THE LATIN VOX (22 de septiembre de 2025).- Por Francisco Javier Valdiviezo Cruz.
En un país que se enorgullece de tener la Primera Enmienda como piedra angular de su democracia, las palabras de Donald Trump en el reciente funeral público del activista derechista Charlie Kirk marcaron un punto de inflexión inquietante.
Tras citar un mensaje de perdón del fallecido, Trump improvisó: “Ahí es donde no estuve de acuerdo con Charlie. Yo odio a mis oponentes, y no quiero lo mejor para ellos”. La frase, brutal en su franqueza, reveló algo más que arrogancia: dibujó con nitidez la lógica política de un presidente que confunde discrepancia con traición.
El discurso convertido en arma
Trump no busca criminalizar el discurso de odio, sino el discurso que él odia. Esa distinción lo cambia todo. La libertad de expresión deja de ser un principio universal para convertirse en un privilegio selectivo.
Bajo este esquema, la sátira puede ser presentada como propaganda enemiga, la crítica como terrorismo, y hasta un simple comentario en redes sociales puede acarrear represalias laborales.
El resultado previsible es un clima de autocensura y vigilancia, donde la ciudadanía aprende que callar es más seguro que opinar.
La verdad como opción
La filósofa Hannah Arendt advirtió del peligro existencial de borrar la frontera entre verdad y mentira: cuando la verdad se vuelve opcional, la política se degrada a manipulación.
En la “Trumplandia”, las falsedades sobre medicamentos y salud pública no se miden por su impacto en madres o familias, sino por su utilidad para movilizar a las bases contra el “establishment científico”. La verdad, en ese cálculo, es secundaria frente a la rentabilidad política del enfrentamiento.
Dos frentes de asalto
El ataque de Trump contra el orden democrático es doble. Por un lado, arma el discurso mediante medios partidistas, redes de influencers y sistemas de acoso en línea que erosionan las condiciones del debate abierto.
Por otro, arma el poder del Estado, presionando a plataformas digitales, amenazando licencias de transmisión y reordenando el ecosistema informativo. La cesión de TikTok a magnates afines es solo un síntoma mórbido de esta deriva.

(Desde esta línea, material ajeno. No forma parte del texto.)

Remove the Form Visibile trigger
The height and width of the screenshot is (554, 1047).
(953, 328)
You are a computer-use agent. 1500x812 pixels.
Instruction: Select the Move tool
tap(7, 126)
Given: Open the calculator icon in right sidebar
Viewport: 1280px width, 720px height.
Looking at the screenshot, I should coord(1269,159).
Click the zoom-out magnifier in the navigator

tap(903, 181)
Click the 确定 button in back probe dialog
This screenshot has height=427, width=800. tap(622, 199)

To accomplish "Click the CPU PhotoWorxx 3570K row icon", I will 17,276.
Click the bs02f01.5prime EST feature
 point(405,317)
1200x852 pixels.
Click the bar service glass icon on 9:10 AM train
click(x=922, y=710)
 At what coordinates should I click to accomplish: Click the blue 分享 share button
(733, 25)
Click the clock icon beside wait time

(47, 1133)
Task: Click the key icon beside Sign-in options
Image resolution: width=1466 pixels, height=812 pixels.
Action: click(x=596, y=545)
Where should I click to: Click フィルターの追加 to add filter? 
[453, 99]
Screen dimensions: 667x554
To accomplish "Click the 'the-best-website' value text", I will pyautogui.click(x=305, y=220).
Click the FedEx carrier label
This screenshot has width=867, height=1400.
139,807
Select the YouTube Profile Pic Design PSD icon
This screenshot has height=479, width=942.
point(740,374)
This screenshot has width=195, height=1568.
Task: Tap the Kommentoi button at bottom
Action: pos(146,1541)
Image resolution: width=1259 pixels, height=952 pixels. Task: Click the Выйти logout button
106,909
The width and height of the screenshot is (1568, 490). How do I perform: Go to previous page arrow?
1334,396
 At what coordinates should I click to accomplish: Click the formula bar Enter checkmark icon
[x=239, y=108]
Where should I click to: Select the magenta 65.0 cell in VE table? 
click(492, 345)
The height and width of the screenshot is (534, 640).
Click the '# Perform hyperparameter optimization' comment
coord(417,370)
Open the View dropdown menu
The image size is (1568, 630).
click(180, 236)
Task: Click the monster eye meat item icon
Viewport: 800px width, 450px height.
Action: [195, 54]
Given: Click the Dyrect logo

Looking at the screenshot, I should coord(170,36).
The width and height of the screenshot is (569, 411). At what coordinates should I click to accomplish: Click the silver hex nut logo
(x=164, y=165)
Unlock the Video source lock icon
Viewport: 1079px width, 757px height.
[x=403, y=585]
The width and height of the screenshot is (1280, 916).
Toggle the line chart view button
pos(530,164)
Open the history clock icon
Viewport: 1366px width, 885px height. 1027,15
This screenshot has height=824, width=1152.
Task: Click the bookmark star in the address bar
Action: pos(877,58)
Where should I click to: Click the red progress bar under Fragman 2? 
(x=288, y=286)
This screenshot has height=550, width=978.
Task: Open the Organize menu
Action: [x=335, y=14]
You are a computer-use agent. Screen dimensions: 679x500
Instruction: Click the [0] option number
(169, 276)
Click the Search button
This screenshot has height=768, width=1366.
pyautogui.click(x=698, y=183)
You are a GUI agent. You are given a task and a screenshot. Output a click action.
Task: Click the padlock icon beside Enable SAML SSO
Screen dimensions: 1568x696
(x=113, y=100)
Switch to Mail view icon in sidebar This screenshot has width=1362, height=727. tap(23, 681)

El modelo estadounidense bajo presión
Desde 1969, la jurisprudencia de la Corte Suprema protege incluso discursos provocadores, siempre que no inciten de forma inminente a la violencia. Ese marco convirtió a Estados Unidos en un “excepcionalismo” en materia de libertad de expresión, en contraste con otras democracias que aceptan límites más amplios para proteger a minorías, preservar el orden público y prevenir el acoso.
Trump ha invertido ese modelo: no fomenta intercambios robustos bajo reglas neutrales, sino que premia a sus aliados y degrada las condiciones del debate honesto. En un ecosistema saturado de desinformación viral, la tentación de usar al Estado para “restaurar el orden” se vuelve más fácil de justificar. Y así, la emergencia se convierte en sistema.
¿Cómo responder?
La salida no está ni en la censura total ni en la anarquía comunicativa. Se requiere un andamiaje democrático resistente: plataformas digitales responsables por los daños de la información que difunden, reglas claras para sancionar conductas dañinas, y un compromiso con la expresión libre como base del autogobierno.
Lo que está en juego es simple y devastador: cuando el poder aprende a odiar a sus opositores, la democracia comienza a morir.